Escuelas en México enfrentan brecha digital pese a 81.2 % de usuarios de internet y aumento en uso diario entre jóvenes y adultos
La conectividad en México alcanzó al 81.2% de la población de seis años o más durante 2023, equivalente a aproximadamente 97 millones de personas, indican datos del Instituto Nacional de Estadística y Geografía (INEGI) y el Instituto Federal de Telecomunicaciones (IFT). Sin embargo, especialistas advierten que el acceso no garantiza infraestructura suficiente dentro de centros educativos, donde persisten desafíos de calidad, capacidad y seguridad digital.
La Encuesta Nacional sobre Disponibilidad y Uso de Tecnologías de la Información en los Hogares (ENDUTIH) 2023 reportó que el 18.8% de la población aún no cuenta con acceso a internet. Esta cifra representa una limitación relevante en actividades académicas que dependen de conectividad constante, especialmente en esquemas híbridos o mixtos.
Además del acceso, el tiempo de uso de internet muestra una tendencia sostenida. Durante 2023, el grupo de 18 a 24 años registró el mayor promedio de conexión diaria con 5.9 horas. Le siguieron personas de 25 a 34 años con 5.6 horas y el segmento de 12 a 17 años con 4.7 horas diarias. Entre 2020 y 2023, el grupo de 25 a 34 años incrementó 0.3 horas su promedio diario, según la ENDUTIH elaborada por INEGI en colaboración con el IFT.

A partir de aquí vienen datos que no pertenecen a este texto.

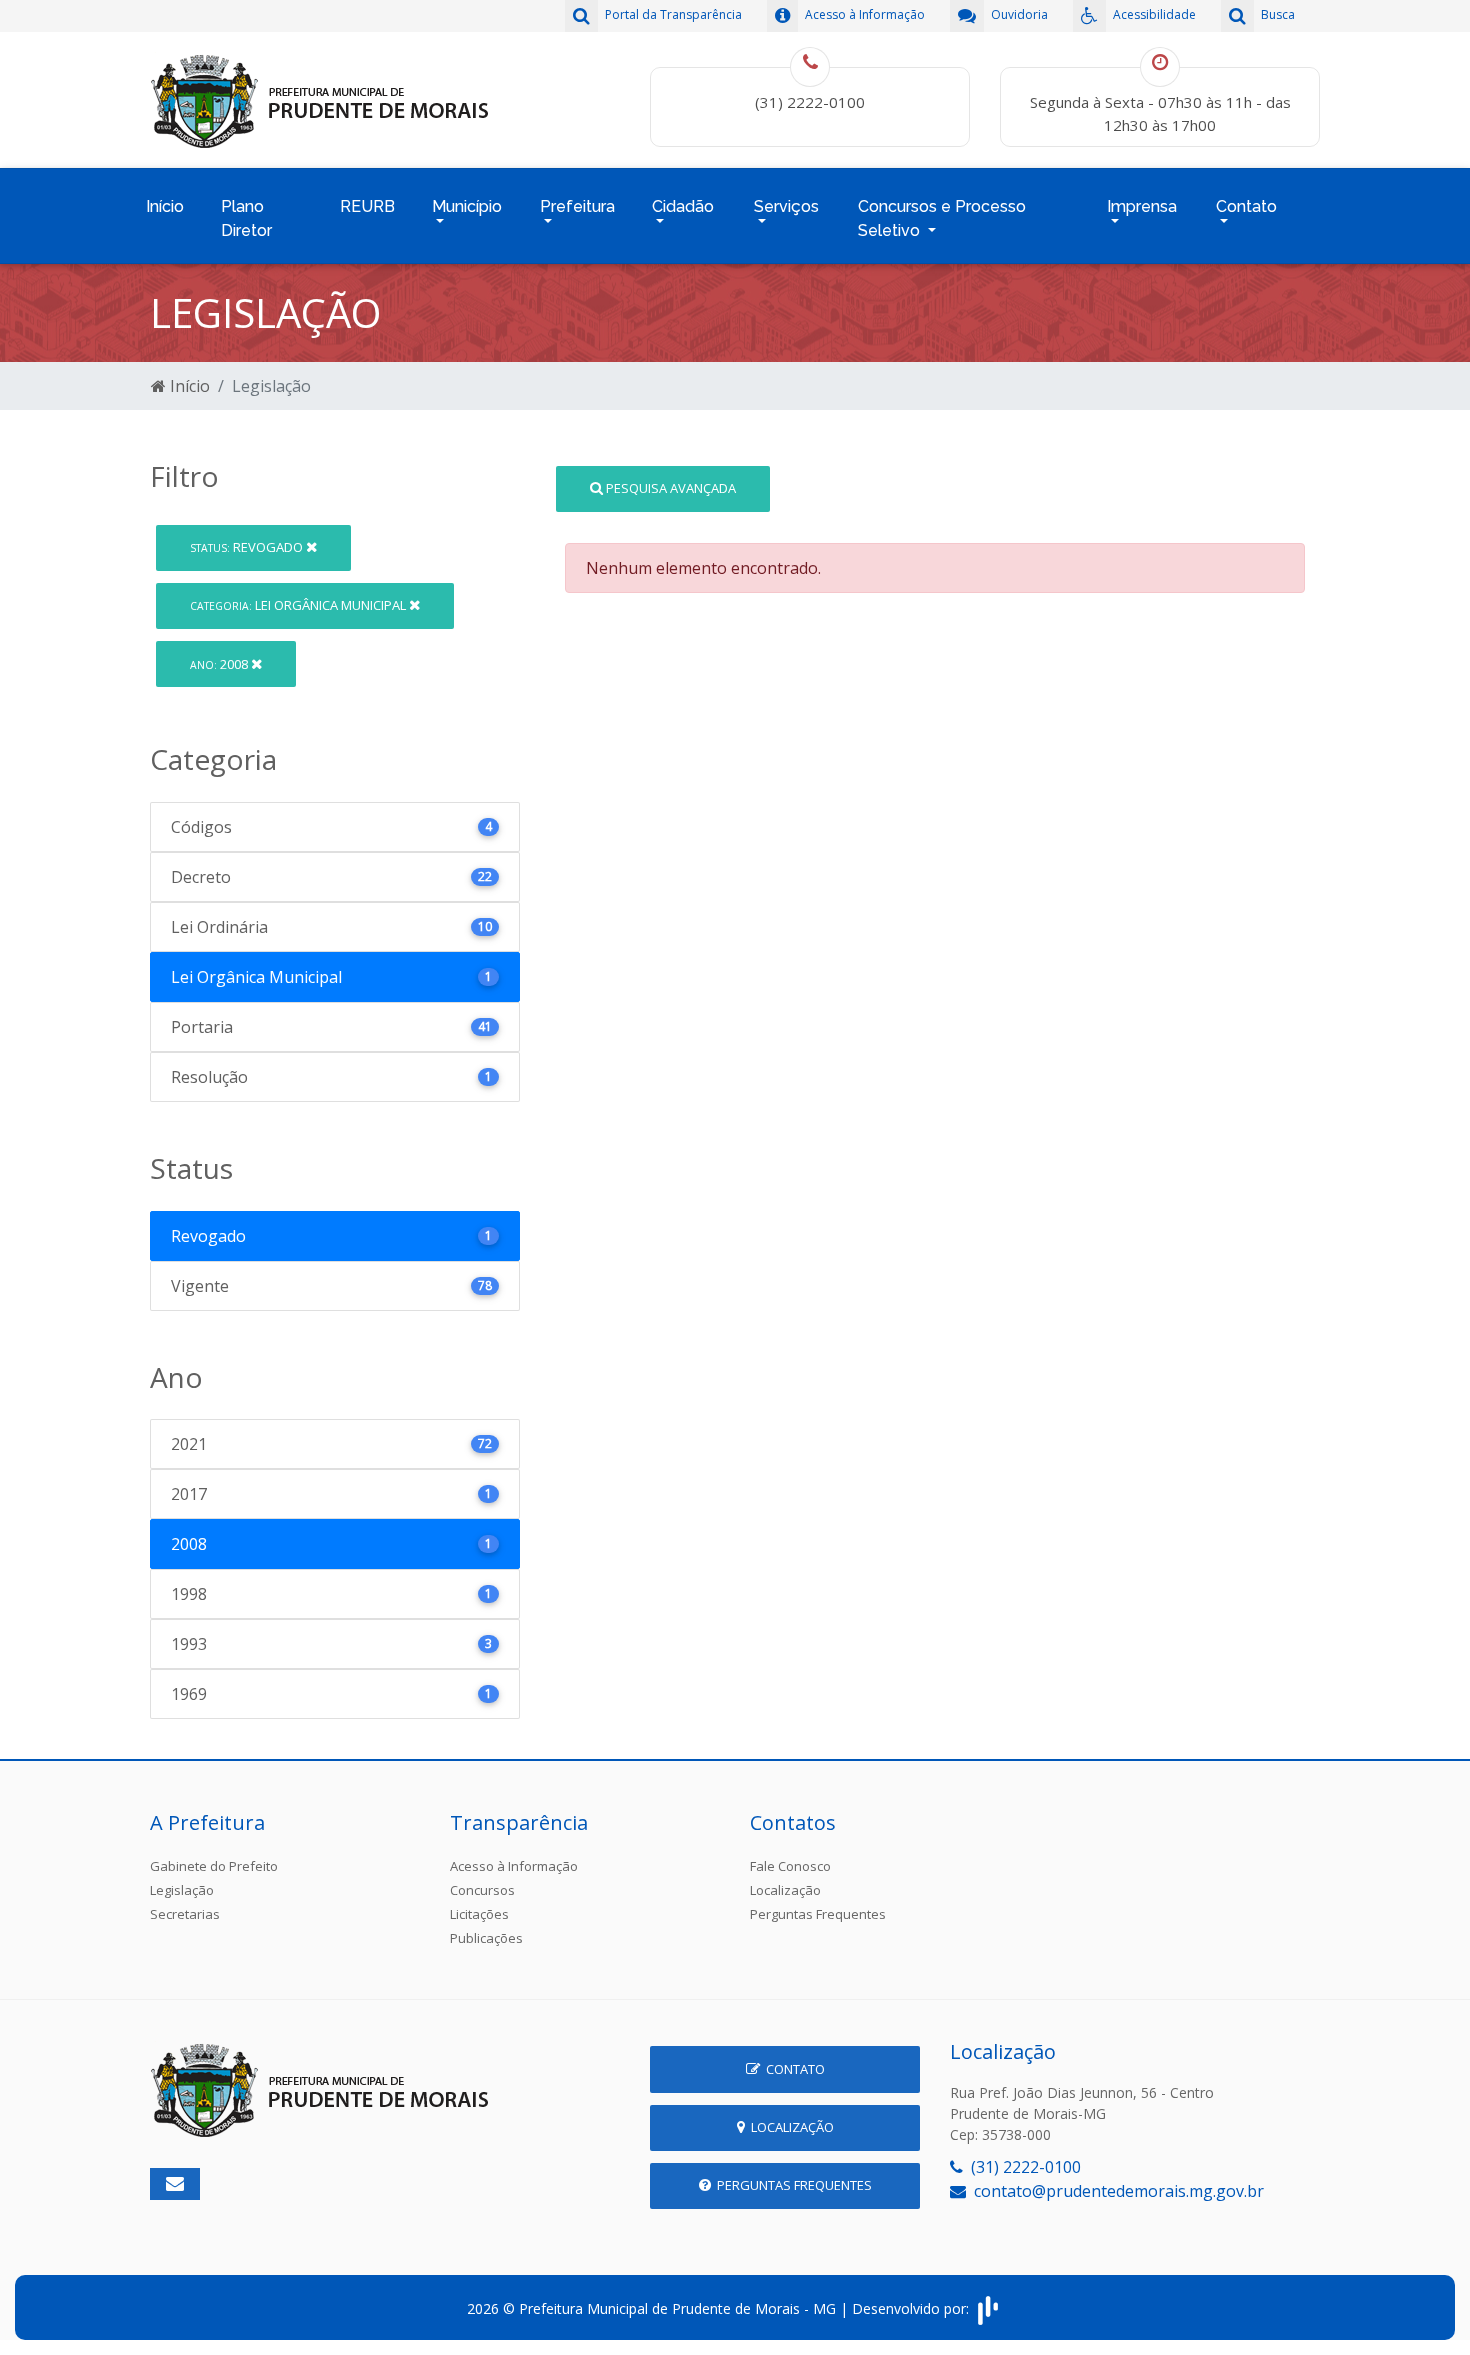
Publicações (486, 1938)
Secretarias (185, 1914)
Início (165, 206)
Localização (785, 1890)
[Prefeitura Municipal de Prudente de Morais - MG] (320, 98)
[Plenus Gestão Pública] (988, 2308)
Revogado (248, 547)
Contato (792, 2069)
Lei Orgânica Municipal (299, 605)
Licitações (479, 1914)
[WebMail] (175, 2184)
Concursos (482, 1890)
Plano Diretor (246, 218)
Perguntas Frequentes (818, 1914)
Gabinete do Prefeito (214, 1866)
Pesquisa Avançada (669, 488)
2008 (220, 664)
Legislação (182, 1890)
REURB (367, 206)
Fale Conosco (790, 1866)
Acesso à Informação (514, 1866)
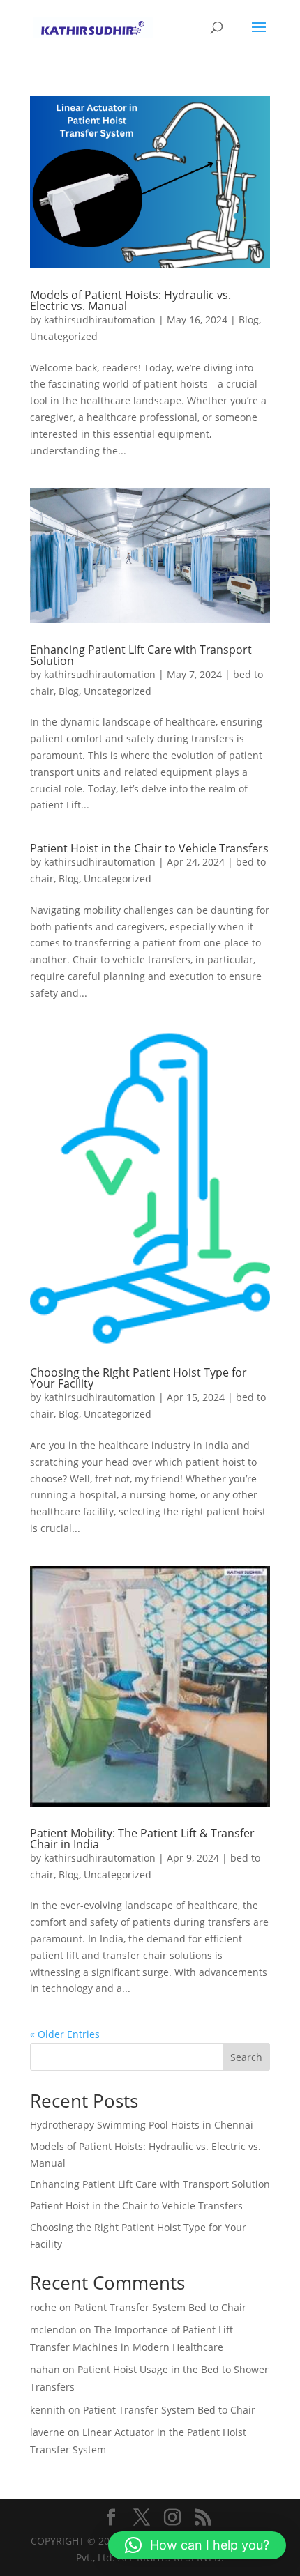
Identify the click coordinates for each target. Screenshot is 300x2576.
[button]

Frente a este contexto, Panduit señaló que los centros educativos enfrentan exigencias crecientes en velocidad, escalabilidad, sostenibilidad y continuidad operativa. Juan Pablo Borray, Business Development Manager para Latinoamérica de la compañía, explicó a NotiPress:
"La conversación suele centrarse en quién tiene o no conexión a internet, pero pocas veces se habla de la calidad y resiliencia de esa conectividad dentro de las instituciones. Si una escuela no cuenta con una infraestructura capaz de soportar alta demanda, múltiples dispositivos y plataformas educativas simultáneas, la brecha no se cierra, simplemente se traslada al interior del campus".
La empresa indicó que el reto no se limita a la adquisición de dispositivos. "Muchas instituciones educativas han invertido en computadoras, pizarras digitales o plataformas en la nube, pero si la red no está diseñada para soportar alta densidad de usuarios, videoconferencias simultáneas y transferencia intensiva de datos, la experiencia se degrada y la inversión pierde valor", afirmó Borray.
En ese marco, la infraestructura física cobra relevancia estratégica. Elementos como cableado estructurado, racks, centros de datos escolares y soluciones de fibra óptica permiten soportar entornos Wi-Fi de alta densidad y aplicaciones de alta demanda. Estas plataformas facilitan escalabilidad sin reemplazos completos, reducen costos a largo plazo y mantienen desempeño estable en operaciones académicas.
El fortalecimiento de redes también adquiere relevancia ante el aumento de ciberataques dirigidos al sector educativo a nivel global. Una red estructurada facilita segmentación, monitoreo y respaldo de información académica y administrativa.
"Es por eso que la digitalización define la competitividad y la inclusión social. Invertir en infraestructura tecnológica educativa no es un gasto operativo, es una apuesta estratégica por el desarrollo del país. La conversación ya no gira en torno a si las escuelas deben transformarse digitalmente, sino a qué tan preparadas están para hacerlo de manera sostenible y segura", concluyó Borray.